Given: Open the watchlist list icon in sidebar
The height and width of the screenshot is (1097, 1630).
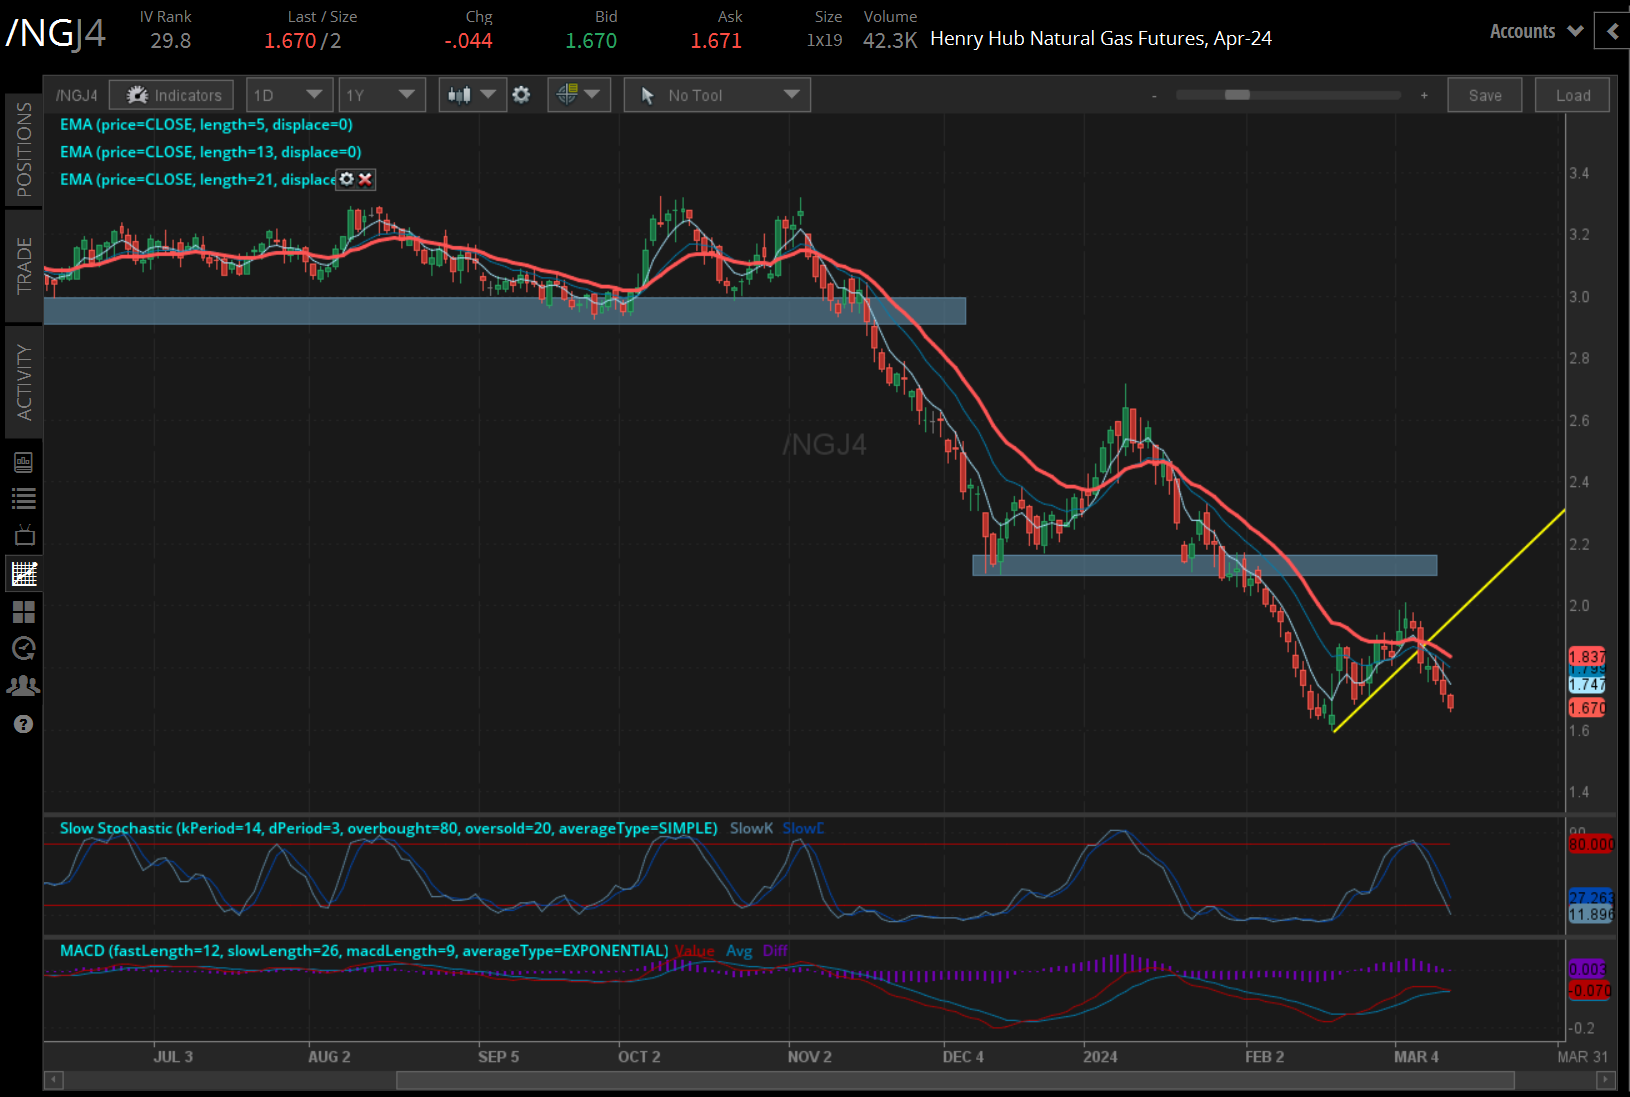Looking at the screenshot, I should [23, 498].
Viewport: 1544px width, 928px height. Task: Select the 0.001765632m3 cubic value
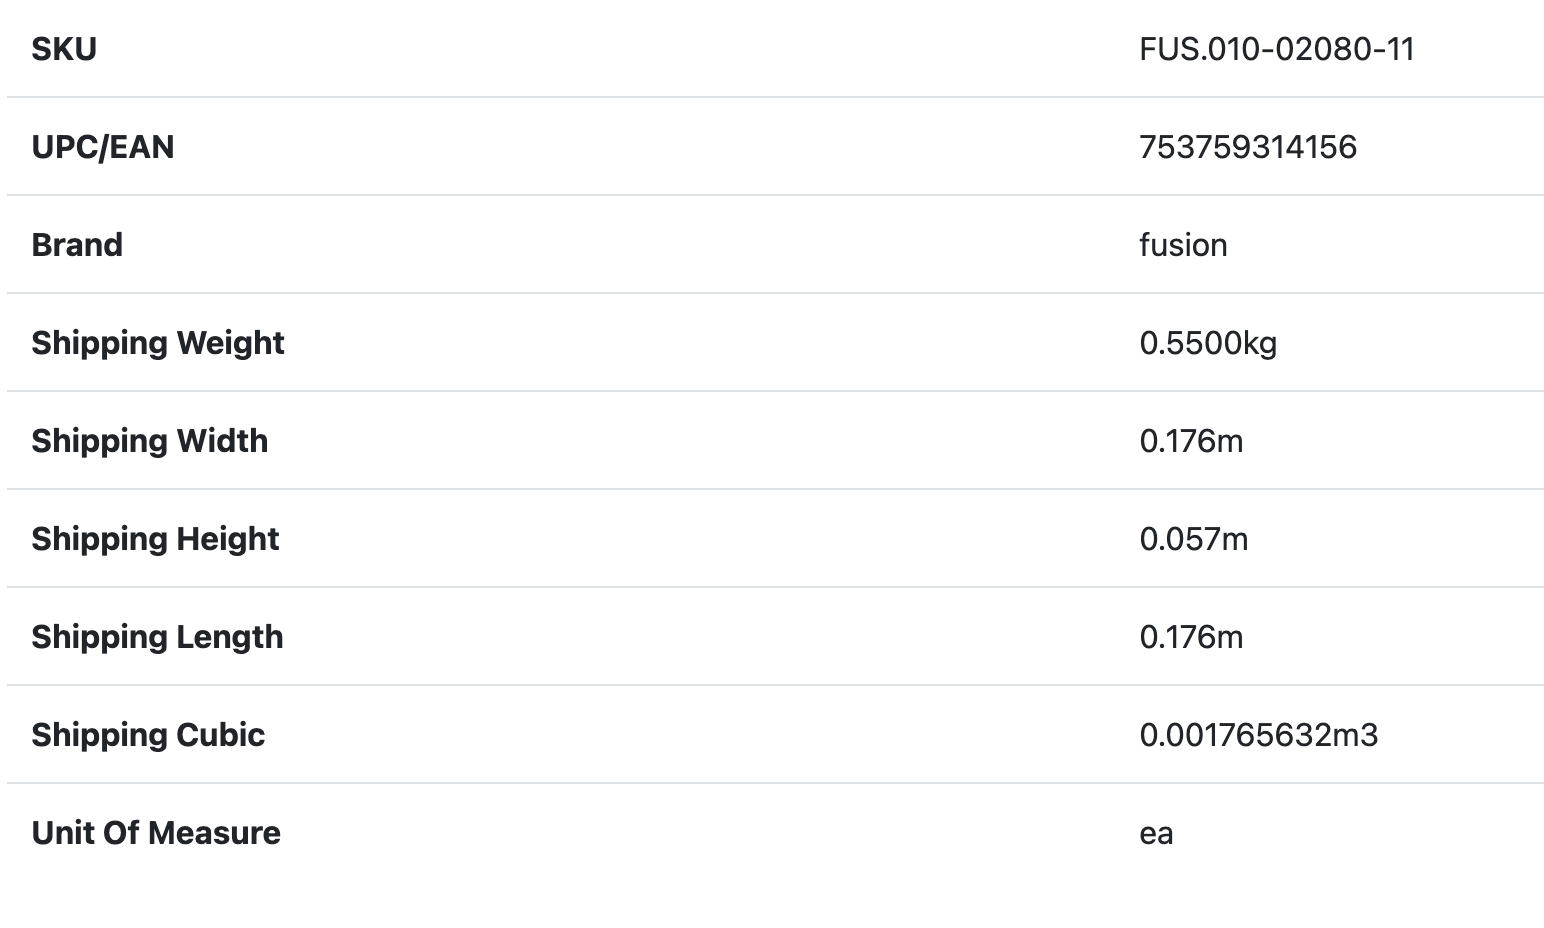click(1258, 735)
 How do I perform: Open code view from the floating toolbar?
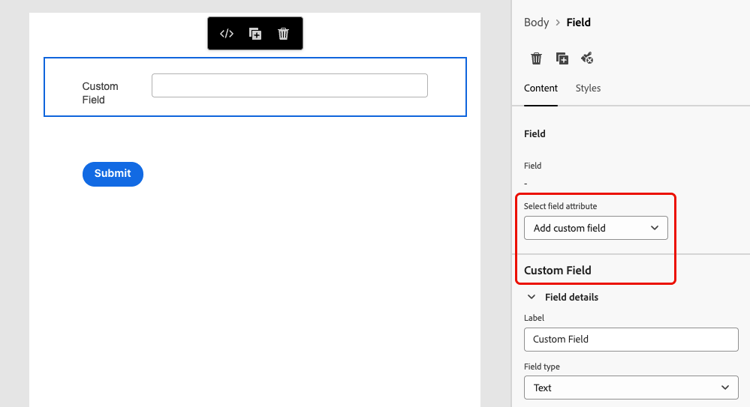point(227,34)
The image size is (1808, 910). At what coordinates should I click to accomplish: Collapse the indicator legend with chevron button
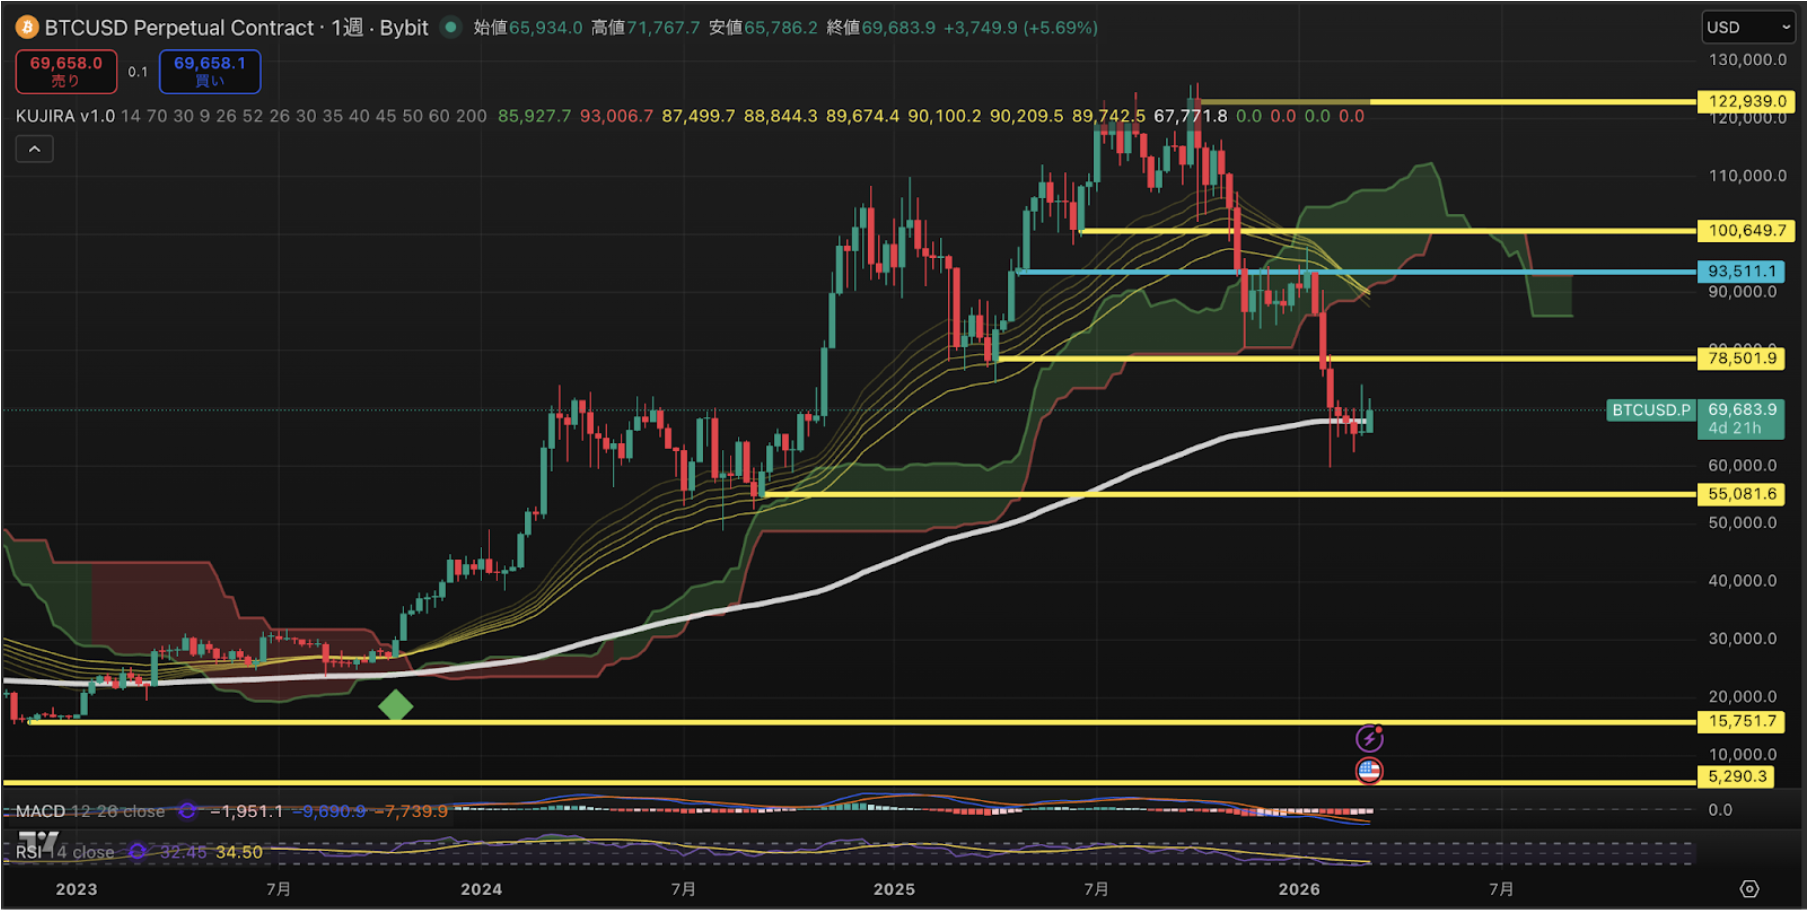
###
| WHAT THE TASK REQUIRES |
The reply should contain all of the data above, word for word, with no pictures.

| SOLUTION TO THIS TASK |
Given: Open the watchlist list icon in sidebar
The height and width of the screenshot is (1097, 1630).
Looking at the screenshot, I should [23, 498].
Viewport: 1544px width, 928px height. Task: Select the 0.001765632m3 cubic value
click(1258, 735)
 How do I perform: Open code view from the floating toolbar?
point(227,34)
The image size is (1808, 910). At what coordinates should I click to accomplish: Collapse the indicator legend with chevron button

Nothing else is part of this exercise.